Now as you know, my many every day thoughts do often drift back to issues of human rights and injustice!
How Amy can you link THIS back to human rights I hear you ask yourselves?!
The thing is, it’s not so much about the food and my arthritis but the method I have been using to deal with it that gives me cause to ponder. We all have different food tastes and we all react to foods differently. I have been tested for both coeliac’s disease and lactose intolerance and I have neither, yet my new diet suggests that without both I am a healthier person. The medication that I take is a completely different approach because the same drug at the same dose can be given to patients with different symptoms and different severity. It is a blanket approach that may work but that does not deal with the inner workings of the problem*. Yet the change in my diet seems to be healing my body right from the inside out and whilst it is not perfect, it is a massive improvement after just two weeks.
This is exactly the approach that organisations such as the UN and International Justice Mission take to dealing with the arthritis of our world. Human trafficking and slavery is a sickness our world suffers from and right now it is raging. It has flare ups that overlap one another and so present themselves as a chronic condition that seems insurmountable. It would be really tempting to go in, save the day and then leave again-job done! Rescue those children from the clutches of evil, send them back home and then look for more children to save. But this would be like taking my medication. The same dose for different people with different symptoms. It does what it says on the tin but it is not a personal approach and it doesn’t get to that root problem. It does not look at the individual in the matter and what I mean by that is not just the individual sufferer but the individual country where the problem is taking place. The problem of human slavery and trafficking often lies within the country at hand and its lack of a good infrastructure to provide a decent law enforcement, educated in these areas of persecution and empowered to stand up to the problem. But IJM and the UN work with the determination to change infrastructures and to provide support to countries that need help to bring these changes about.

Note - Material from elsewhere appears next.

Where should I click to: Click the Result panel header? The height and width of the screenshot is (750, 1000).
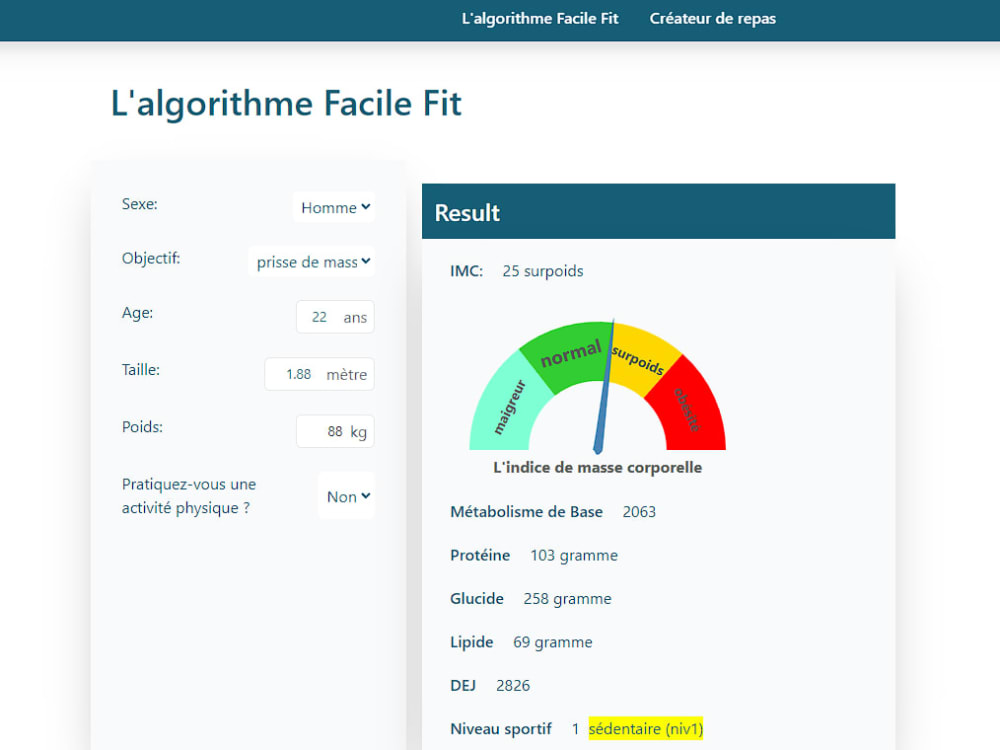point(466,212)
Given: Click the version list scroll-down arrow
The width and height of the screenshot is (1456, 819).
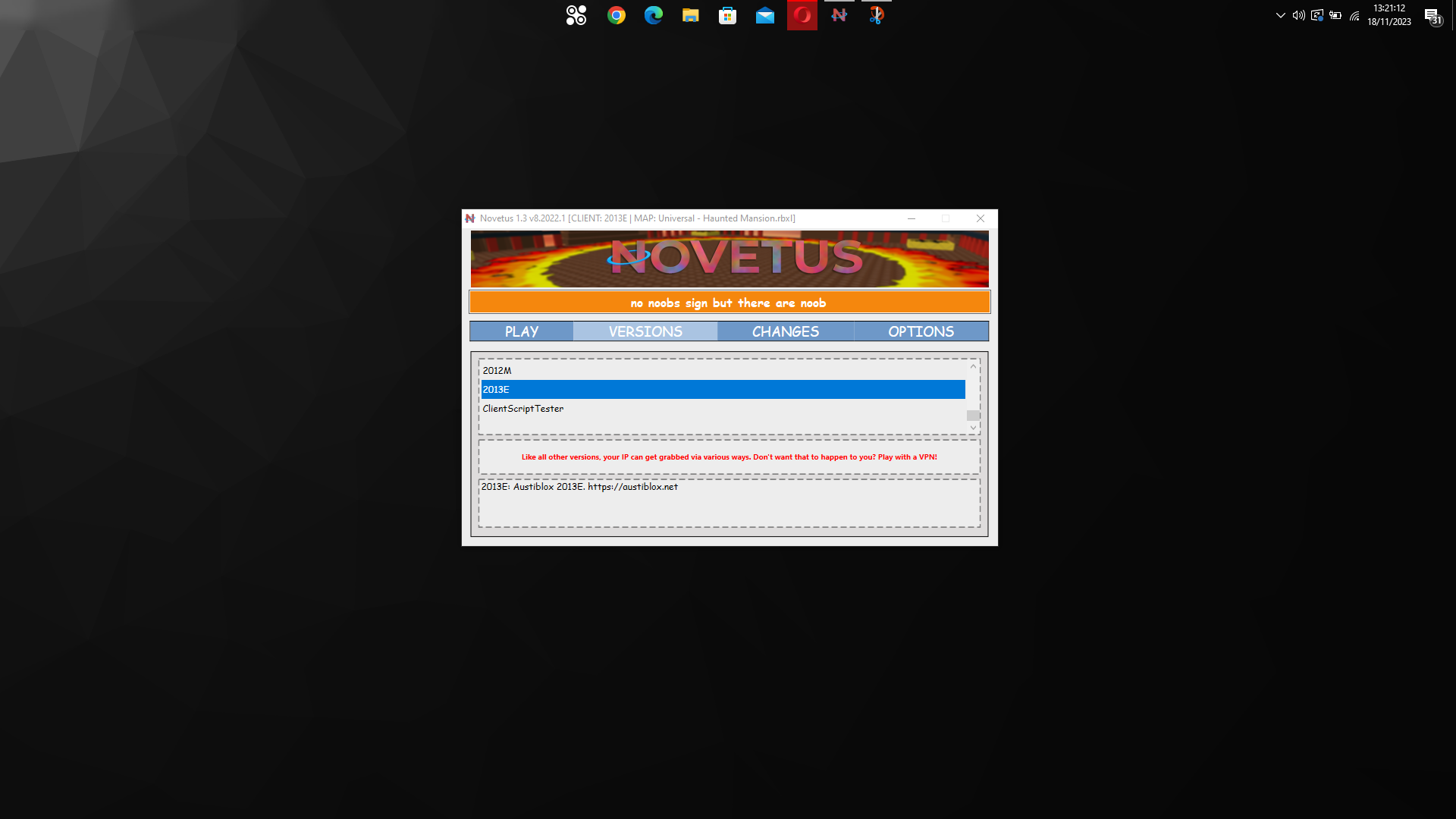Looking at the screenshot, I should (973, 427).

Yes IJM does rescue children and provide them with aftercare and support to get through the trauma they have experienced, but they also work at a much deeper level to bring around change from the inside. It is in fact not an insurmountable problem, not if everyone is aware, not if people provide their support, not if we choose to learn and understand. Thats why the Sustainable Development Goals are so important too, because they are resolved to coming along side countries that are suffering and help them from the top of the government chain all the way down to the police on the streets. The same with IJM. They build relationships, they work with people on the inside, the work to re-educate and empower.
So in answer to my first question, yes the beetroot bread really is working! And the UN and IJM really are working too.
To learn more about IJM and the UN please visit IJM and OHCHR
*I am not suggesting that anyone should not take their doctor prescribed medication nor suggesting that it cannot work, I am personally reflecting upon my own experience and thoughts to the problem.